◆ Task goal
Write out exactly the lines from the one that contains "You are a computer-use" down to the last line of the material below, keeping both ends and omitting pictures.

◆ Supplied material

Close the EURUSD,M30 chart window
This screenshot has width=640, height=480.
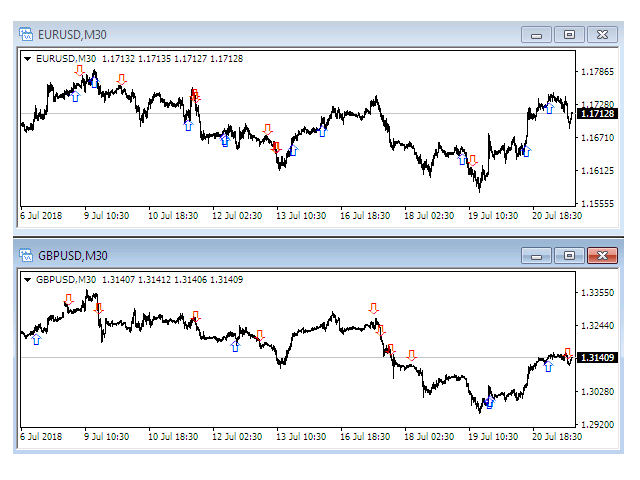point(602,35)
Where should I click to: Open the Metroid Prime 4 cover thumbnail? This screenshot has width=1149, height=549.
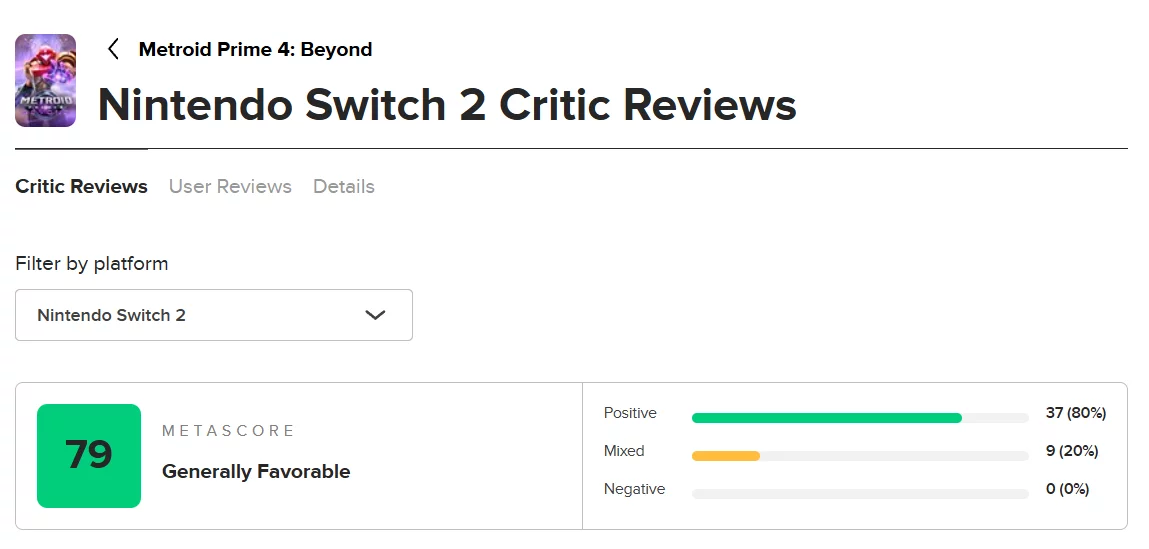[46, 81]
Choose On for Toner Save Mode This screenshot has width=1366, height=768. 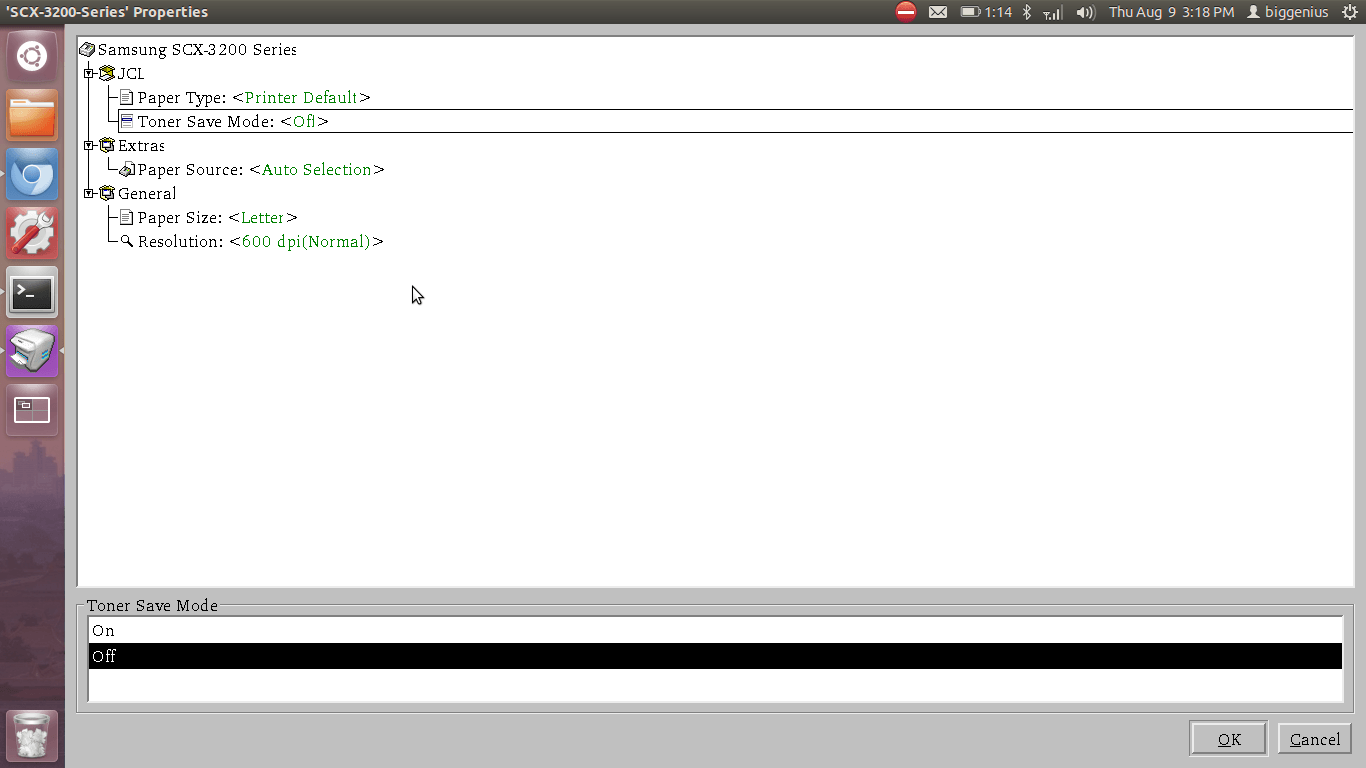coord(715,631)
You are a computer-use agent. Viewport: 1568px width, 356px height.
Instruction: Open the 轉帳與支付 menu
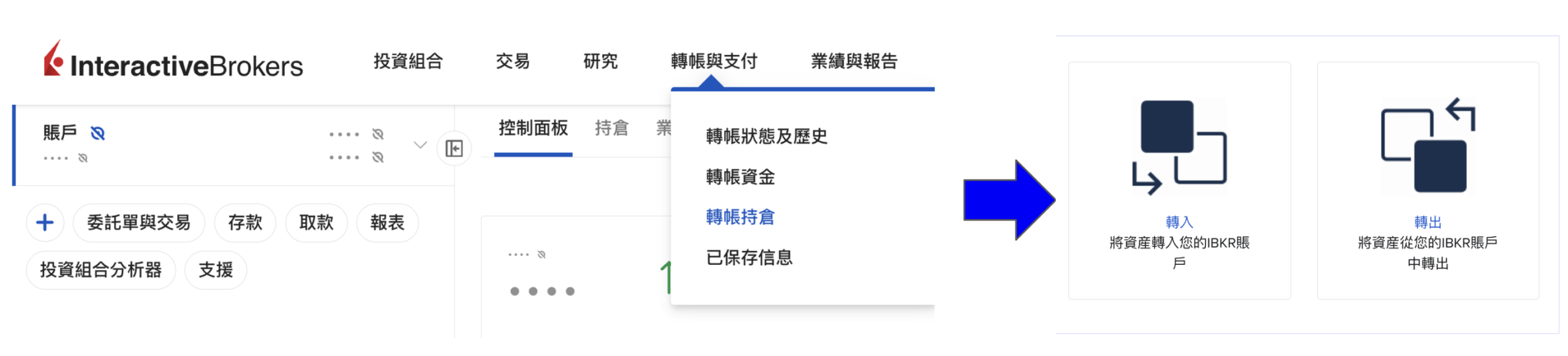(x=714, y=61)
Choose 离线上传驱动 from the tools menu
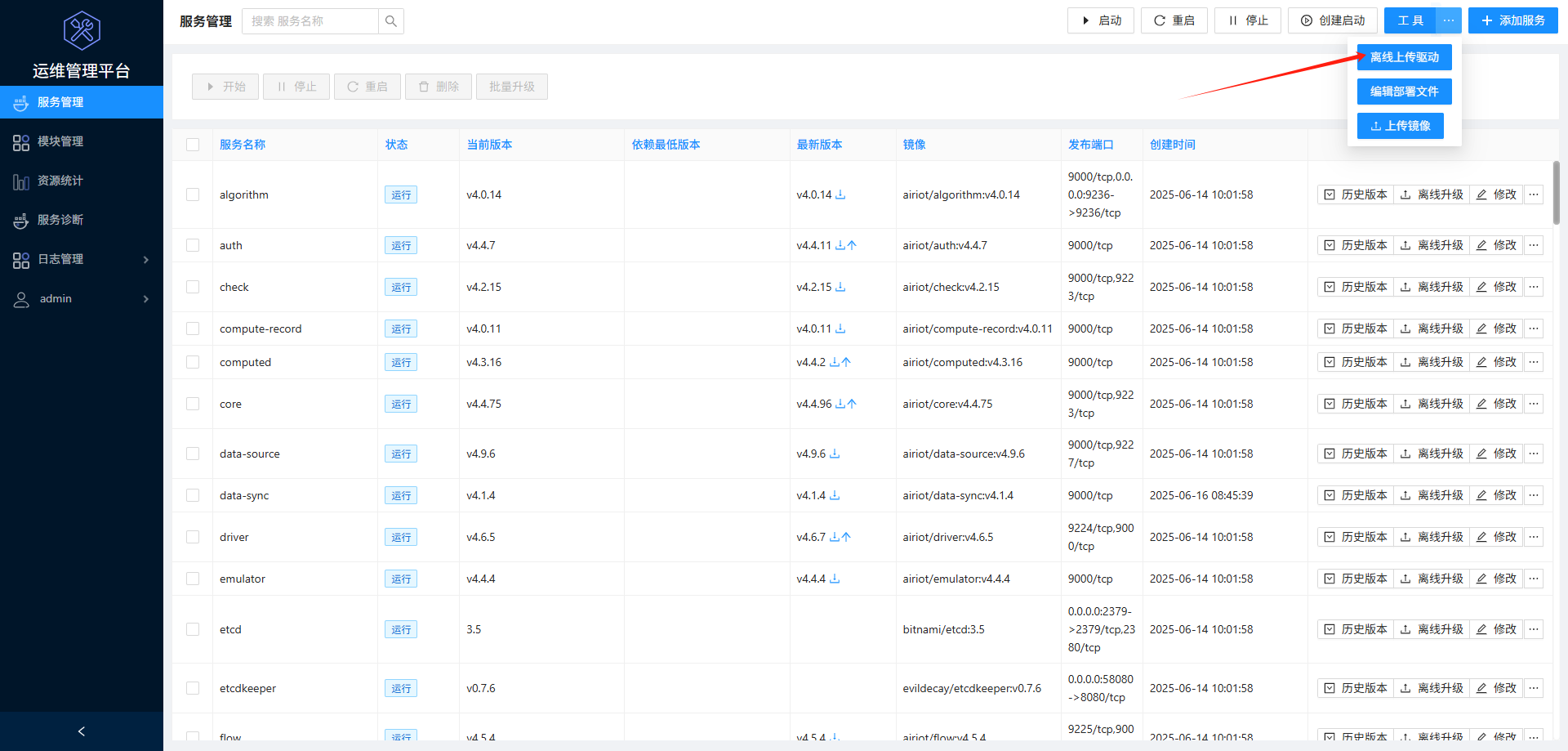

◆ Your response
You are a computer-use agent. Viewport: 1568px width, 356px height.
Instruction: Open the 轉帳與支付 menu
(x=714, y=61)
Choose 离线上传驱动 from the tools menu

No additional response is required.